Rosen said the Indigenous community welcomed the BC students’ efforts to engineer a solution for them, and the BC students endeavored to not disappoint. With a limited amount of time and resources, Rosen helped build a gray water filtration system for his host mother, Susana Pupiales, to recycle water for her garden. 

“The project, the pilot system that we implemented, was actually in my host mother, Susana’s, backyard, and it was a gray water filtration irrigation that is more water efficient,” Rosen said. “And so that enabled her, for the first time, to be able to grow a small plot of vegetables during the seasonal dry season, where before they would be able to grow no fresh vegetables at all.” 

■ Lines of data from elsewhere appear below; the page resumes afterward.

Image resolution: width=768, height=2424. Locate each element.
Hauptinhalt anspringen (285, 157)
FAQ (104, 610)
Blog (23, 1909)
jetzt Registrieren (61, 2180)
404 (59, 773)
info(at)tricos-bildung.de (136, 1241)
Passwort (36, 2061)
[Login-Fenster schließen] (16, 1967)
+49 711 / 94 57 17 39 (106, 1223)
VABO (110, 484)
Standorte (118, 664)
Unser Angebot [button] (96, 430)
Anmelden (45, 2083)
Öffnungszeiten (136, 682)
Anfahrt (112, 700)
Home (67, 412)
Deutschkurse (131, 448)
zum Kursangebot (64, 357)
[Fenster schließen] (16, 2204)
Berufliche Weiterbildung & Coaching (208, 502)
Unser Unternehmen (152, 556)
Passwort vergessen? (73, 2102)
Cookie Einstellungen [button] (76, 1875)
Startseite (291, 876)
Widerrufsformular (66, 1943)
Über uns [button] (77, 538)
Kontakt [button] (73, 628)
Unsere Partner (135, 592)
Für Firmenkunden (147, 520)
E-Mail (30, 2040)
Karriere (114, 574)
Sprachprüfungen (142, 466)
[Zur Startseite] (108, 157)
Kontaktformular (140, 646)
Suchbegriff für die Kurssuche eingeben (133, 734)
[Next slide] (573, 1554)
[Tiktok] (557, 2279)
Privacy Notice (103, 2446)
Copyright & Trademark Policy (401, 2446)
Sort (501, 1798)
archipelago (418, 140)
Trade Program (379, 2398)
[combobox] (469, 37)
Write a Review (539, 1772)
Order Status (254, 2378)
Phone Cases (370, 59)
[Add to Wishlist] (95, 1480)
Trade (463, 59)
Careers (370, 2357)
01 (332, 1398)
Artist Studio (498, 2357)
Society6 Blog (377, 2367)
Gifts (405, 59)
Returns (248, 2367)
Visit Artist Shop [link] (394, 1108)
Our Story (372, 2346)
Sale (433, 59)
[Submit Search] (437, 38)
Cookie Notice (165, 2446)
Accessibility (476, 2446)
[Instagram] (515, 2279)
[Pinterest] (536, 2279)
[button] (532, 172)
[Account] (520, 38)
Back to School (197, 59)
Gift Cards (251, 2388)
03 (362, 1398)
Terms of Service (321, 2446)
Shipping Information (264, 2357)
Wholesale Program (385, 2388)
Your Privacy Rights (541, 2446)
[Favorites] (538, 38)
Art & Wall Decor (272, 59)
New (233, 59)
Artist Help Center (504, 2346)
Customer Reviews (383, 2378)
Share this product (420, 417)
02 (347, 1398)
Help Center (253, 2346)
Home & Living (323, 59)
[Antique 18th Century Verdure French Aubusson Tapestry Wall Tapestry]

To further alleviate the tight water constraints the community was operating under, Will Purnell, a fellow member of the trip and MCAS ’25, helped build a fog net to collect morning dew and store it as a water supply for the locals.

Though the group created tangible projects addressing water concerns, Rosen said that he wanted his impact to be larger than the things they created. 

“More than anything that we actually built in our time there … I’d like to think at least that the impact that we made was just about the interpersonal connections we made with the community,” Rosen said. 

Prior to the study abroad trip, Rosen was given the opportunity to apply for the Salmanowitz Progam, a BC grant that gives students funding to create films abroad. While talking to his mom about these two opportunities, Rosen said she brought up the idea of combining the projects.

“I was like, ‘How do I do both?’” Rosen said. And then she’s like, ‘What if you combine these two projects and make a film about your engineering project?’ And I was like, ‘You’re so right.’”

Originally co-workers at The Hatchery, Rosen and Mendizabal decided to work on the documentary together. With a mother from Ecuador, Mendizabal said his ties to the country run much further than the month-long trip with BC that inspired the project.

“I think our work ethic on this project kind of inspired each other, because at the time, I remember telling him once, this is the most meaningful and inspiring work that I’m doing, right now,” Mendizabal said. “This film—it’s about my family. It’s about my mom’s country. It’s about this really wonderful group of people that are working together to solve this problem and their story needs to be told.” 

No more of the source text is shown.